** Begin EXTRACT **
Vulgar Morality turns five

I had no idea what I was doing when I began this blog, five years ago this day.  I know a little now.  If one puts aside the rant as an art form, a blog becomes a sort of musical composition, with themes that swell and fade, and return again, woven together into the louder music of the Web and the larger themes of our civilization.  It’s personal, not business, but it’s also shared, communal – a polyphony.

At the last birthday of this strange child of mine, I sketched out the changes in the environment which have transpired since I began blogging.  Here I want to dwell briefly on the lessons this blogger has learned about life, the universe, and everything:  more precisely, about the cluster of ideas and ideals, centered on freedom and morality, which have been from the start the beating heart of Vulgar Morality.

Since it’s a fifth birthday, I’ll offer five grand lessons learned along the way.

LESSON ONE:  The rationalists aren’t the good guys.  Ideological conflict today isn’t about left and right – terms coined in the French revolution and about as useful to us as powdered wigs.  Nor is it liberals against conservatives – labels meaningful to the Victorians, possibly, but hollowed out by age and wear.

No.  The great moral struggle of the twenty-first century will be between rationalists and irrationalists – between those who believe in formulas and those who believe in experience.  The rationalist maintains that, as with a mathematical equation, there can be one and only one answer to moral and political questions.  The irrationalist accepts many paths to salvation.  The rationalist therefore seeks to compel, control, regulate, take away choices, while the irrationalist wishes to expand the sphere of freedom to the largest extent consistent with our customs and traditions.

From the caves of Afghanistan to the halls of Congress, the rationalists have been on the march since Vulgar Morality was born.

LESSON TWO:  Scientists are really bloated bureaucrats.  Like werewolf victims in old movies, scientists have metamorphosed from quasi-saintly figures dealing in quanta and quarks to growling turf warriors requisitioning billions in government largesse.

This doesn’t mean they’re wrong on any given subject.  It does mean they aren’t disinterested – on the contrary, they have a deep interest in specific outcomes that promote their authority and prestige.  It also means dissidents get attacked by packs of hungry scientists, and are torn to bits before they have a chance to be heard.

LESSON THREE:  The “educated citizen” is a figment of the news industry’s fevered imagination.  The public – so this idea goes – is dull and ignorant, and only by consuming news, print or broadcast, will it become fit for democracy.  But obtaining information was always trivial.  It’s getting rid of it that’s hard, particularly in the age of the Web.  The person who remembers the birthdays and anxieties of those around him is a better human being, and citizen, than the one who can recite every atrocity committed in Iraq.
** End EXTRACT **
SET EXERCISE: Translate this sentence from the blog post into Spanish: "Since it’s a fifth birthday, I’ll offer five grand lessons learned along the way."
** Begin INFORMATION SUPPLIED **
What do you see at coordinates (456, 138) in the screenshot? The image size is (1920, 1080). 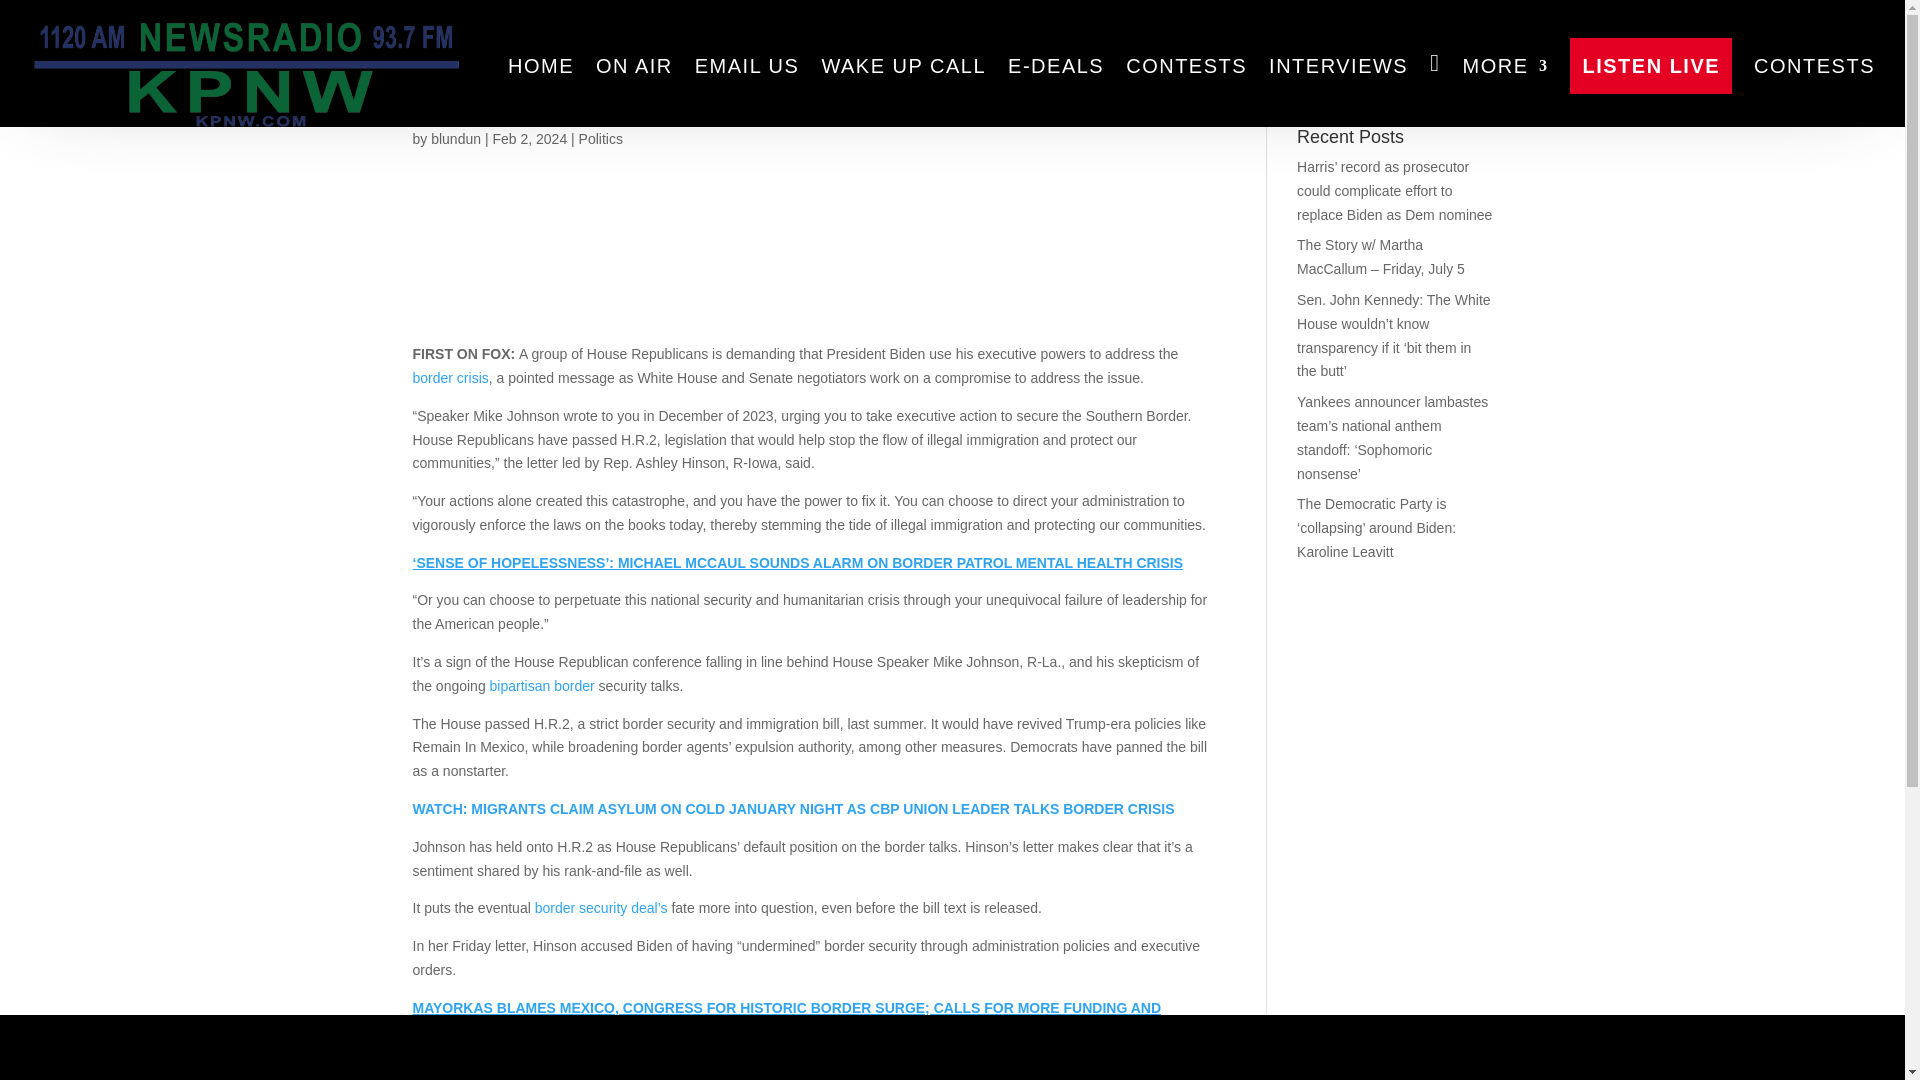 I see `blundun` at bounding box center [456, 138].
** End INFORMATION SUPPLIED **
EXERCISE RESULT: Como es un quinto cumpleaños, ofreceré cinco grandes lecciones aprendidas a lo largo del camino.